Yo nunca tuve la suerte de ir con mi padre al fútbol. La única vez que prometió llevarme, la mentira acabó en un parking posando junto a Vicente del Bosque en una foto movida en la que él mira a otro lado y en la que a mí me tapa una marabunta de gente. El viaje a Madrid, furtivo y desaforado, comenzó en un avión con la excusa de un ‘clásico’ y terminó en autocar por culpa de mi vértigo, con aquel reloj enorme en mi muñeca y palabras, luego vacías, que decían que “la próxima vez sí”.
Años más tarde nos encontramos en ocasiones en un estadio, con la frialdad con que se miran dos que animan a dos enemigos íntimos. Buscar la puerta en la que él no trabajaba era volver a sentirme a escondidas, como cuando mi madre me mandaba a misa de doce y yo decía ir a San Francisco, cuando en realidad iba a la exposición del claustro de al lado. “Al menos estoy en una dependencia eclesiástica”.
Crecer con mis abuelos me dio el fútbol. Su incapacidad para salir de casa hizo que mi primera vez en un campo fuera solo. Como si el Estadio Azteca viviera en Pasarón, me quedé mudo en mi primera vez, como supongo que sucede con tantas primeras veces. Mis ídolos fueron ellos desde entonces, todos salvo dos, aquel que vestía de azulgrana y el que solo caminaba con bastón, mi proveedor de cromos, el que hacía que cuando comparaba mis tacos con los de otros fuera un jeque a destiempo; siempre con tantos repetidos que no sufría en los intercambios.
Yo nunca tuve la suerte de ir con mi padre al fútbol, decía, pero a menudo soñé con algo parecido.
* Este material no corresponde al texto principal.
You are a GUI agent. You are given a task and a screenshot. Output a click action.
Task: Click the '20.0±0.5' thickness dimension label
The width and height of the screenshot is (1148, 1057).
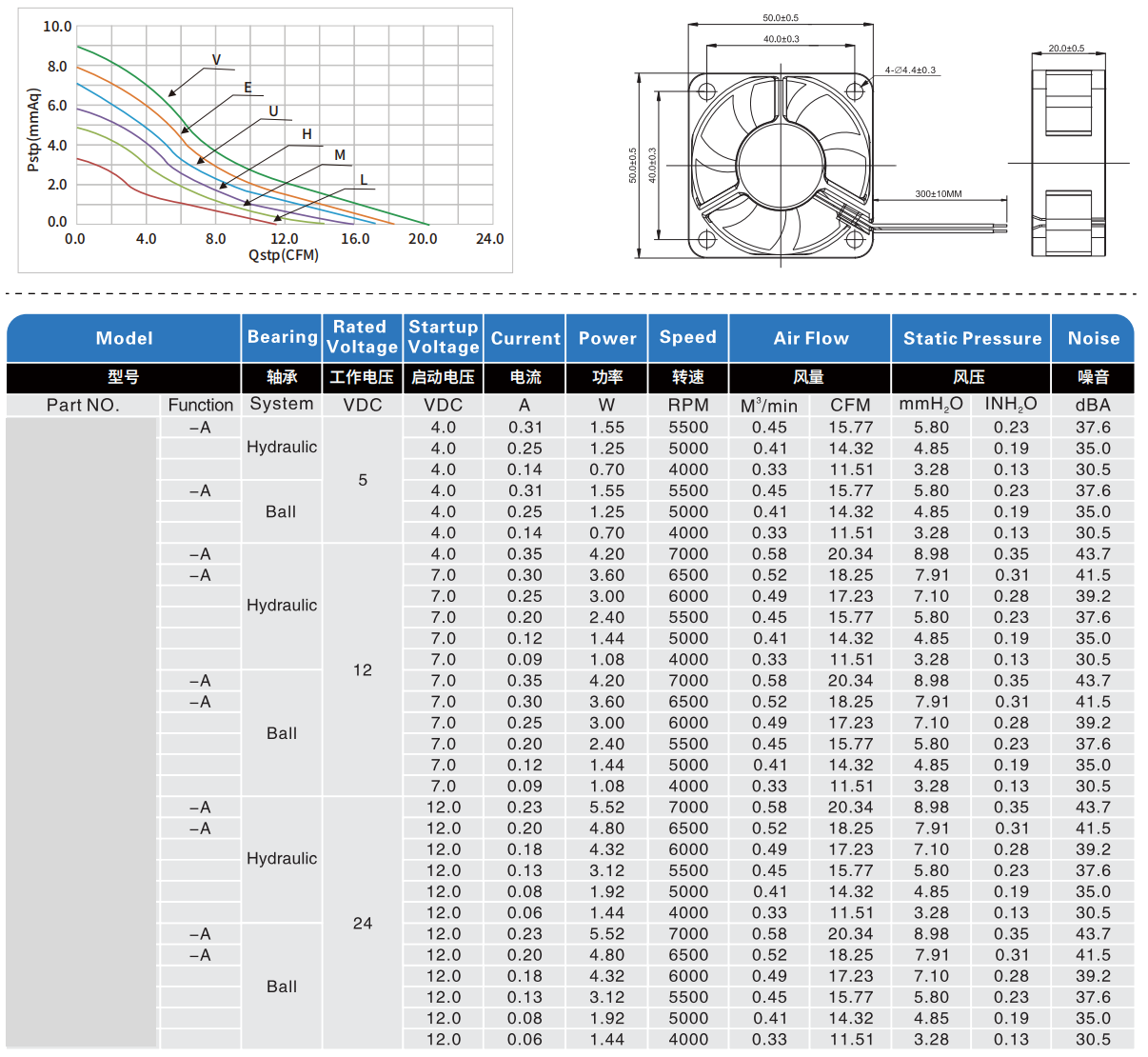pyautogui.click(x=1066, y=48)
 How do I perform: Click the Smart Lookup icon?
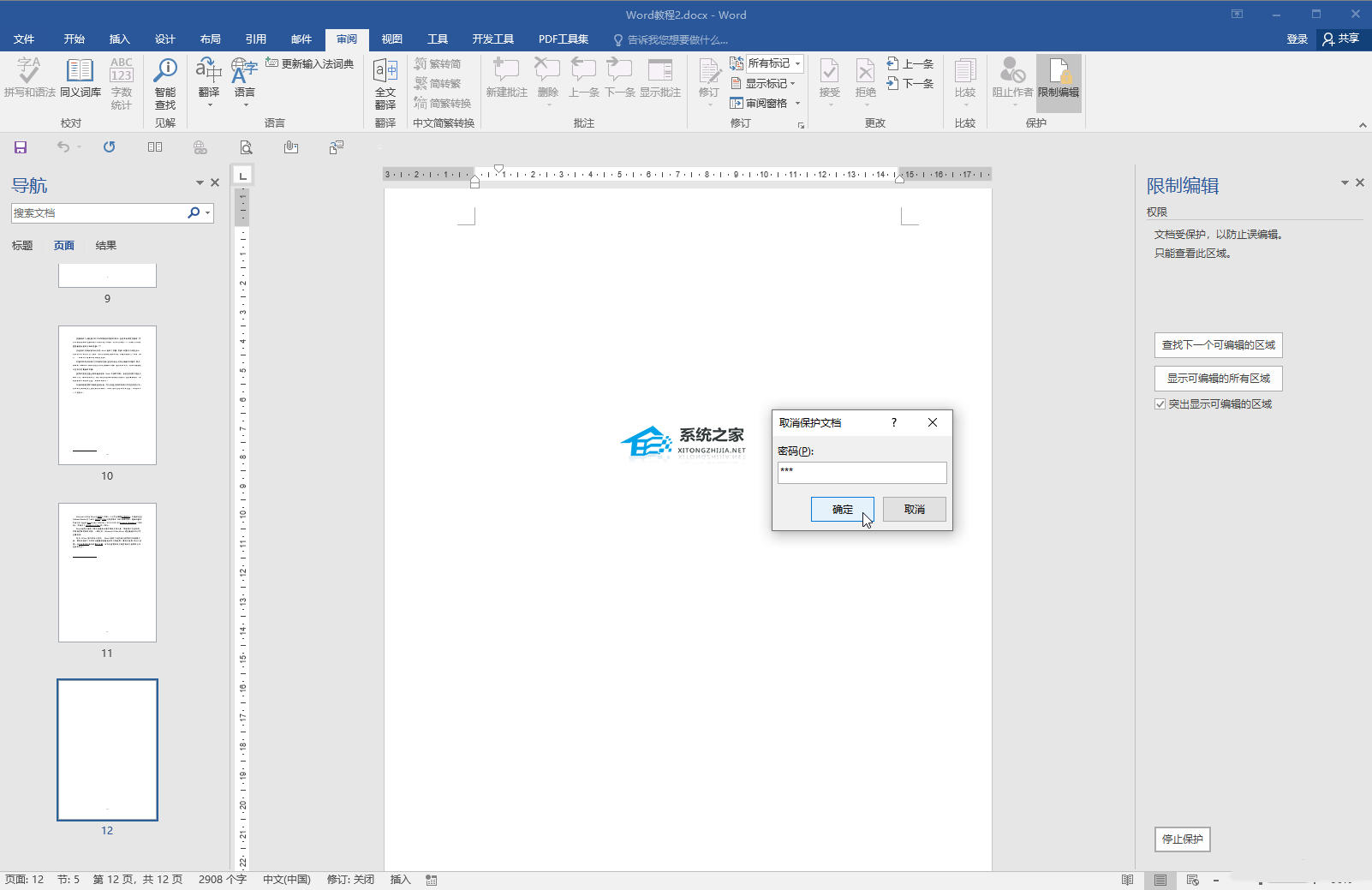tap(164, 83)
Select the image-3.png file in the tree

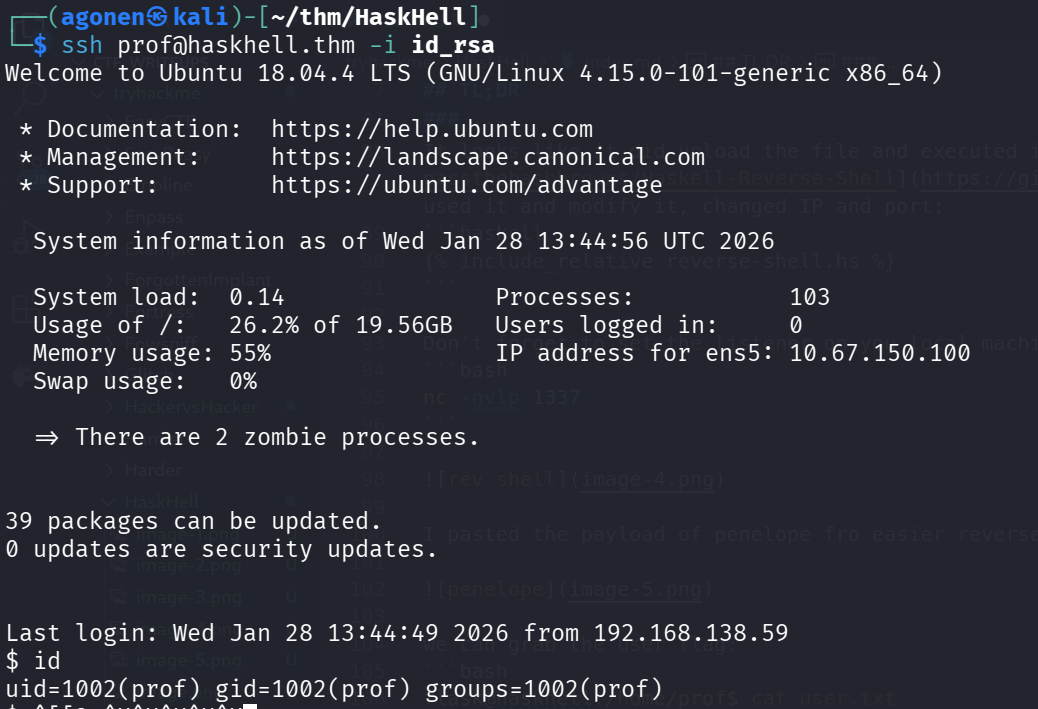click(189, 598)
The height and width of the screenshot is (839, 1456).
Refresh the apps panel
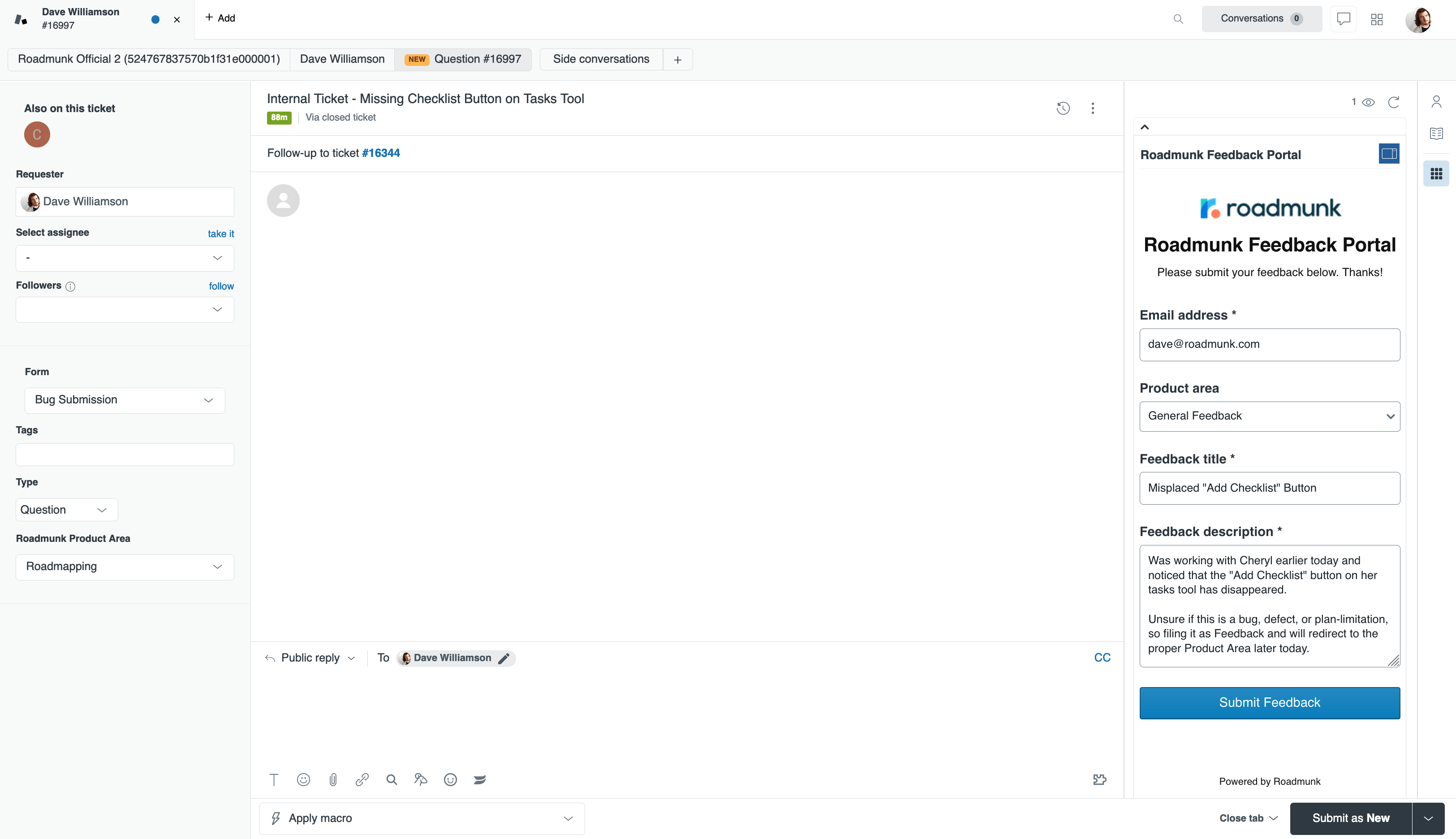tap(1393, 103)
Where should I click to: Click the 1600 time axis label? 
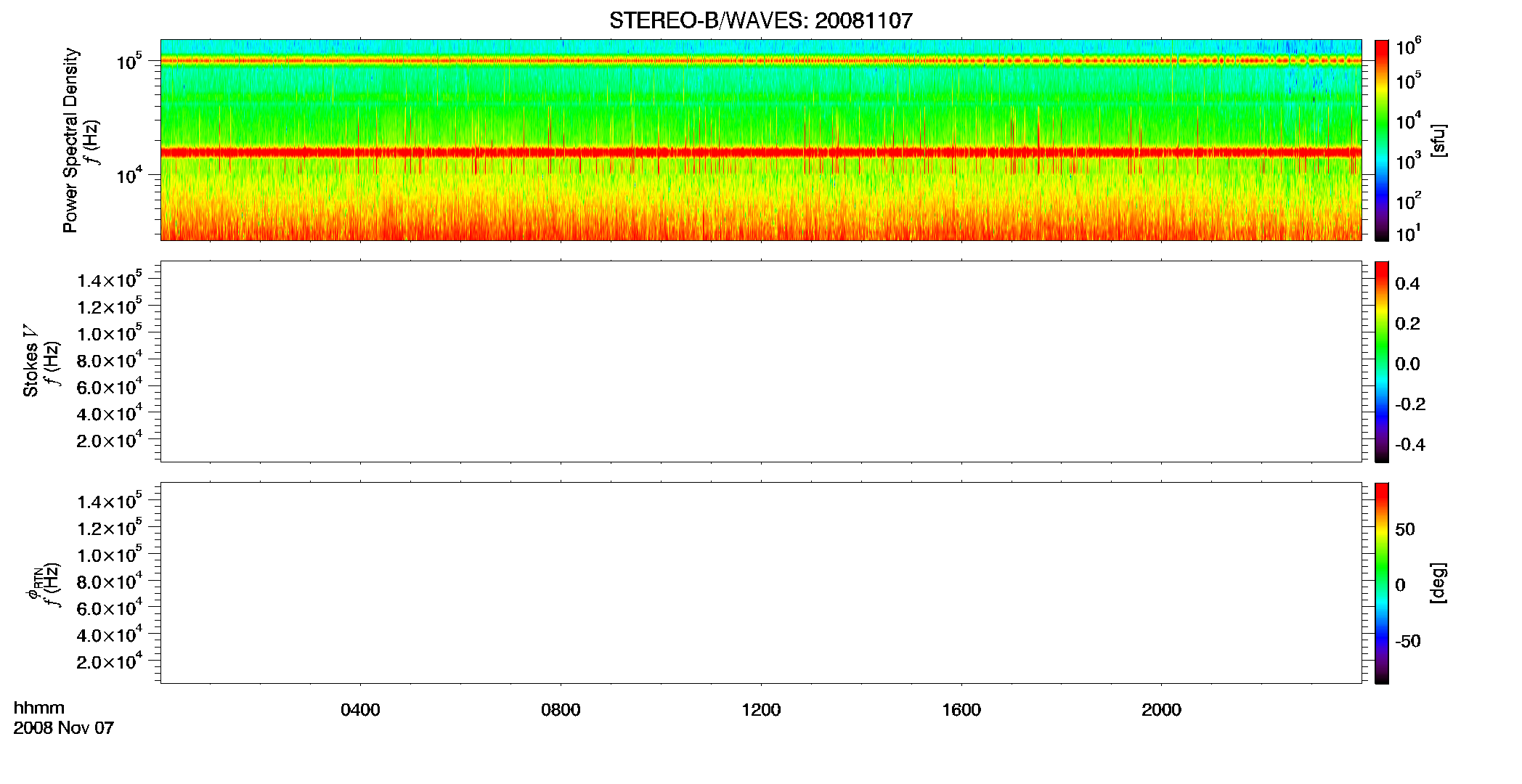tap(961, 710)
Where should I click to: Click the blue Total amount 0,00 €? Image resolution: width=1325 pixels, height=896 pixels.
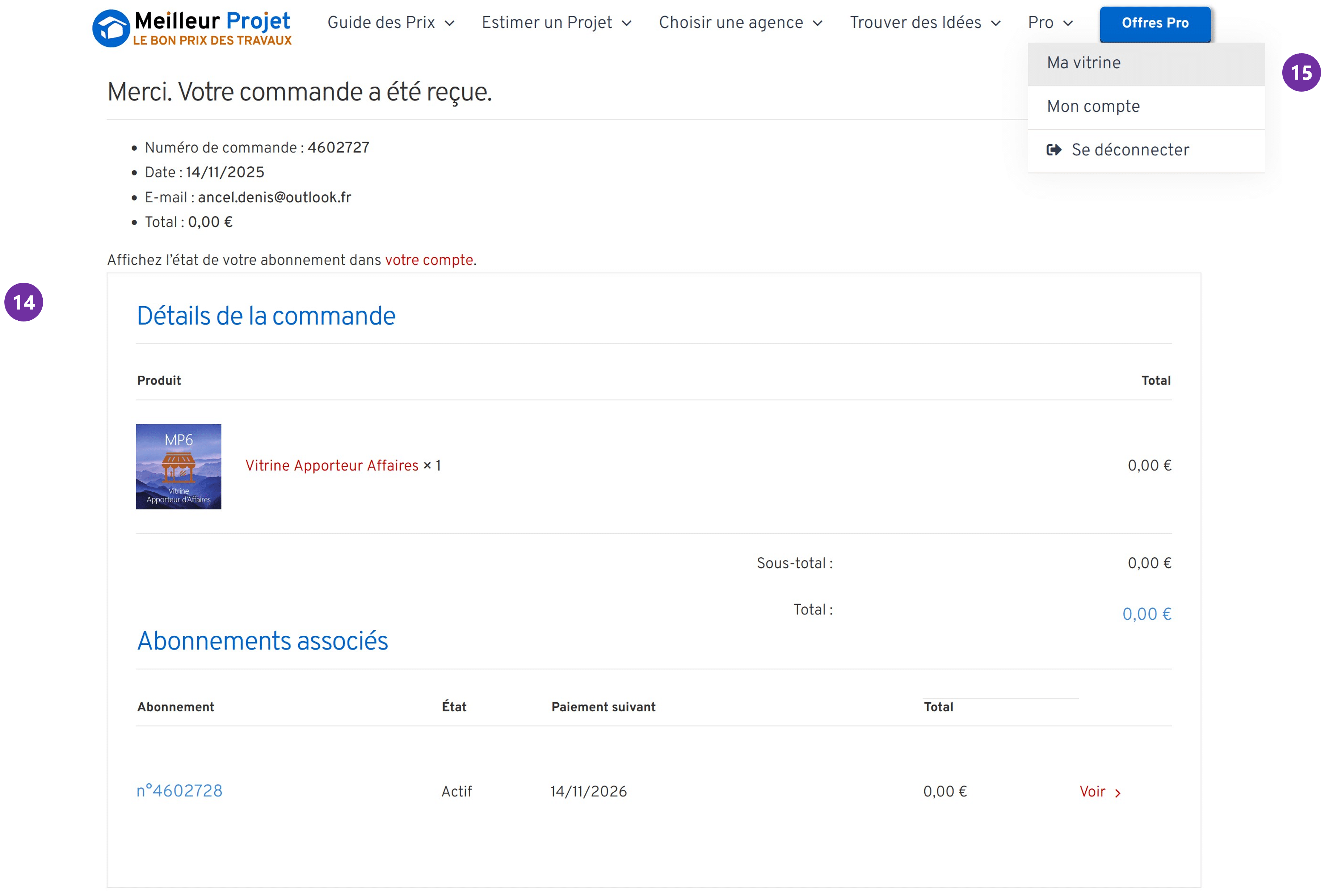pyautogui.click(x=1147, y=614)
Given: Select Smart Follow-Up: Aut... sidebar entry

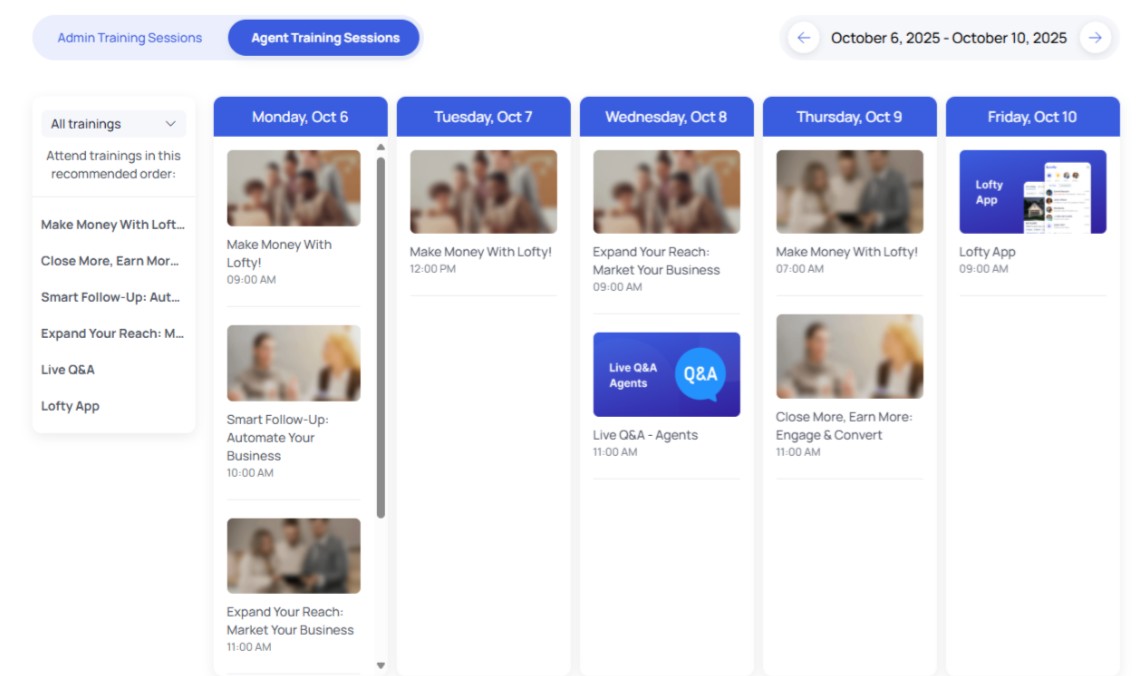Looking at the screenshot, I should click(110, 297).
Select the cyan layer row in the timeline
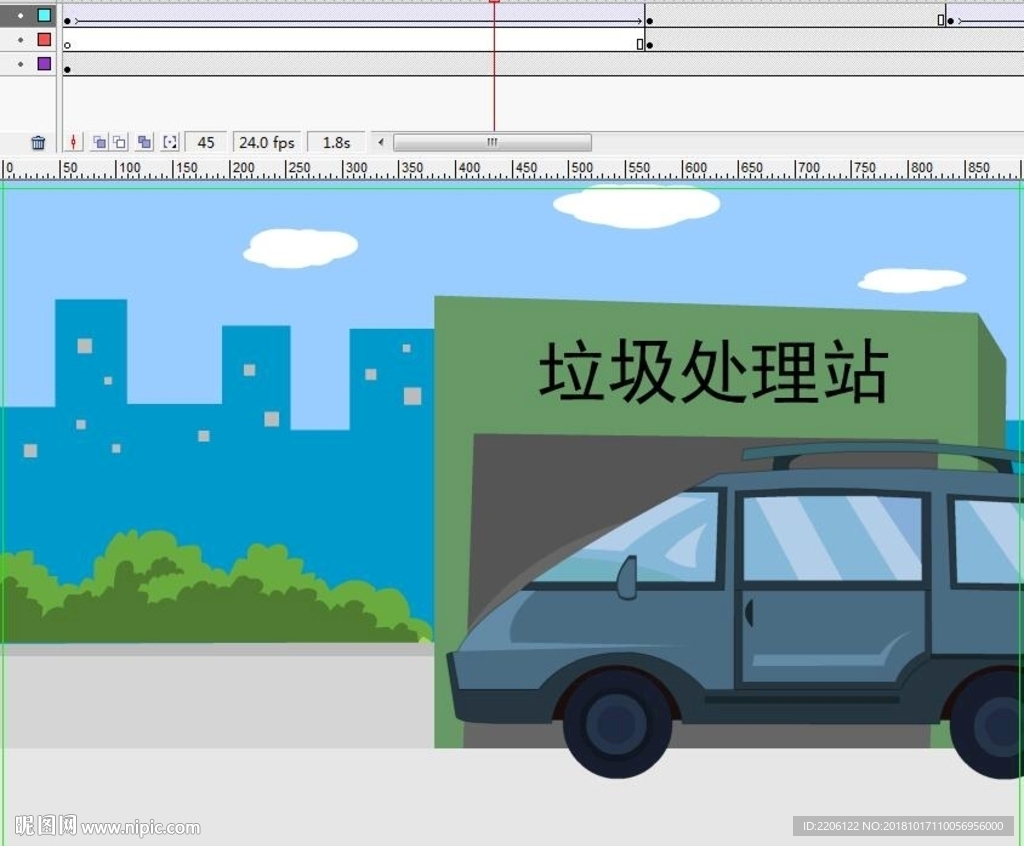Viewport: 1024px width, 846px height. tap(18, 16)
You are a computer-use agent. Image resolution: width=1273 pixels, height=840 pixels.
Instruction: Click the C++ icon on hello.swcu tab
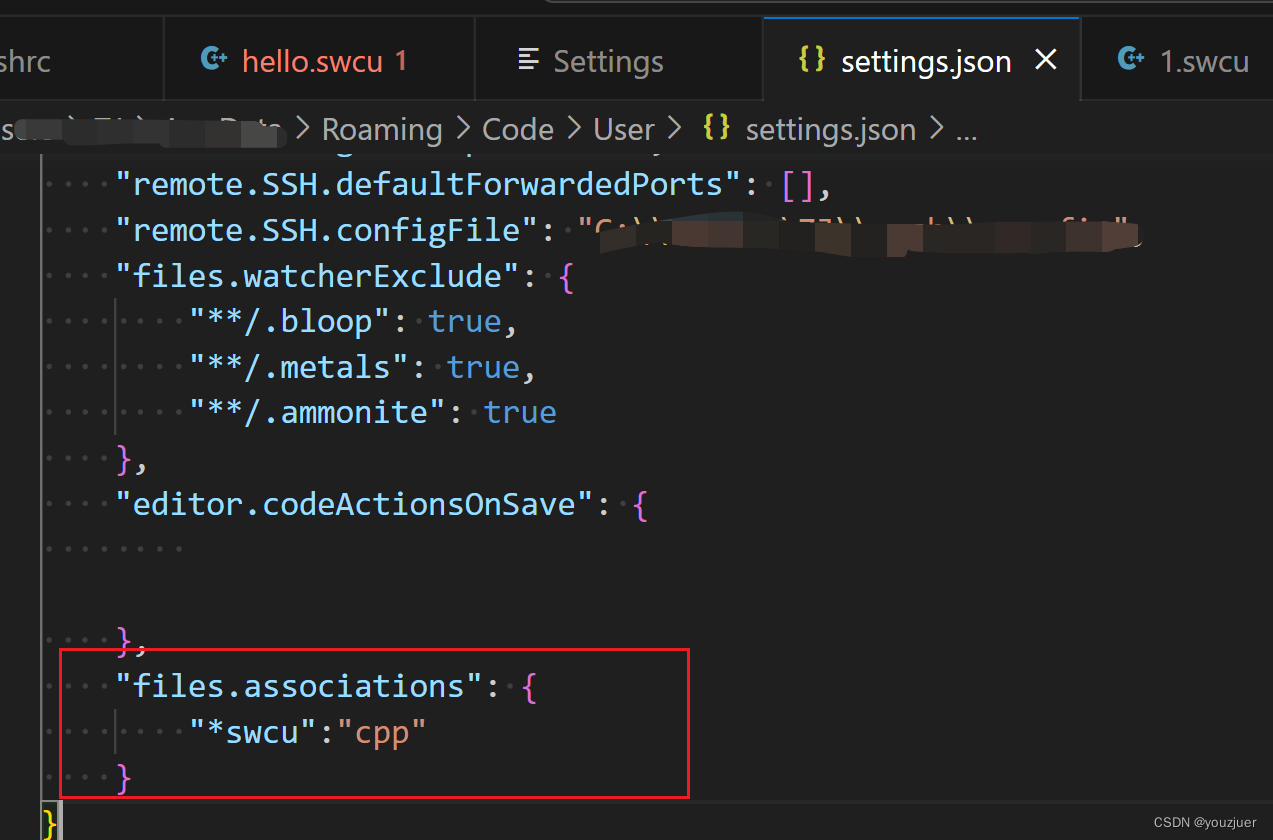(x=212, y=59)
Era tal mi fervor que al saber que una prima se iba a casar con un tal Guillermo, yo esperaba que se apellidara Amor. A mi primer entrenador le habría dado mi bendición; lástima de su depresión, palabra que yo sabía qué era por los periódicos y porque lo leí después de que se fuera. Aunque no puedo decir que lo echara de menos, pues allí estaban Arturo, con su “patrocinado por Almacenes Clarita, tu tienda de todo para todos”, y la radio, fiel compañera de mi abuela, y también mía desde el primer partido.
Que el fútbol es mejor en compañía es algo que terminé comprendiendo con el paso del tiempo. Pasaron los años, me mudé de ciudad y la vida me obligó a seguir sin el abuelo. Los gritos de gol se tiñeron de otro color y el cemento se volvió plástico. La soledad, en cierta manera, continuó, aunque yo, a menudo pingüino, recuerdo varios abrazos regados de alegría y calor, también los nervios ante alguna posible –o eventual– decepción. Recuerdo lágrimas y recuerdos enfados y negación, no entender lo que estaba pasando, pero que, mientras, me acompañara de alguna forma el balón (y que para hacerlo más llevadero –o eso creía– siempre alguien me preguntara por él).
Aunque todavía guardo aquella postal, no puedo decir que lo nuestro fuera como esa imagen de dos llegando a Goodison Park de la mano, con las camisetas de ‘Son’ and ‘Dad’. Papá y el fútbol son historias para mí disociadas –igual que otras tantas–, promesas acaso atropelladas por una vida distinta a la que un día soñamos. No siempre gana el que más quiere ni pierde el más predecible. Y ahora que el tiempo ha pasado sigo imaginando goles, como con los juguetes que me regaló él, abrazos a mi abuelo que un día no di porque sabía que al volver aún estaría en casa. Vibrar juntos, como hacíamos entonces. Que la felicidad fuera aquello; que la felicidad fuera él. Y la palabra ‘padre’ también.